Para piorar, sabe-se muito bem que Bolsonaro fez suas tantas mudanças no Ministério da Saúde não na tentativa de melhorar o trabalho da pasta, mas sim de subjugá-la a seus propósitos eleitoreiros e a suas extravagâncias pessoais. Descontente com ministros que defendiam medidas duras e impopulares para combater o vírus, o presidente preferiu dar ouvidos aos negacionistas que insistiam em minimizar a pandemia e não sossegou enquanto não encontrou um sabujo que lhe dedicasse integral vassalagem.
Esse dócil ministro, o intendente Eduardo Pazuello, fez exatamente o que o presidente dele esperava, colaborando de maneira decisiva para atrasar a vacinação e para ignorar a tarefa central do Ministério da Saúde, que é a de coordenar os esforços nacionais contra a pandemia.
Diante do recrudescimento da pandemia, Bolsonaro cedeu à pressão das forças políticas que o sustentam e, muito a contragosto, demitiu Pazuello. Para seu lugar, o presidente escolheu o médico Marcelo Queiroga – que, se pouco está fazendo para reparar o descalabro que seu antecessor deixou, ao menos dá declarações sensatas, como as que fez à Confederação Nacional de Municípios.

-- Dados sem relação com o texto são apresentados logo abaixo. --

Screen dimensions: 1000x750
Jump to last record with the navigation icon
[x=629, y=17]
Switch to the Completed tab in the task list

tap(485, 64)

Na ocasião, o ministro, talvez de modo involuntário, praticamente forneceu à CPI da Covid um roteiro pronto e acabado para as investigações. Quando citou a falta de incentivo para o uso de máscaras e para evitar aglomerações, o ministro expôs o comportamento inconsequente do presidente Bolsonaro, que raramente aparece de máscara e frequentemente incita aglomerações. Quando mencionou a importância de um “programa de testagem mais adequado”, trouxe à memória o caso do desperdício de 3,7 milhões de testes que o Ministério deixou vencer e também o fato de que o governo abandonou as metas de testagem, já que não conseguiu cumprir nenhuma. Por fim, quando citou a necessidade de isolamento, o ministro evidenciou a notória irresponsabilidade do presidente, que faz campanha sistemática contra o distanciamento social.
O ministro Queiroga aproveitou o ensejo para informar que, mais de 380 mil mortos depois, o Ministério da Saúde finalmente fará uma “orientação geral” sobre o uso de máscaras e outras medidas preventivas. Pode até ser uma iniciativa honesta, mas, depois de um ano de negacionismo, de sabotagem e de desorientação criminosa por parte do governo e do presidente Bolsonaro, soa como piada de mau gosto.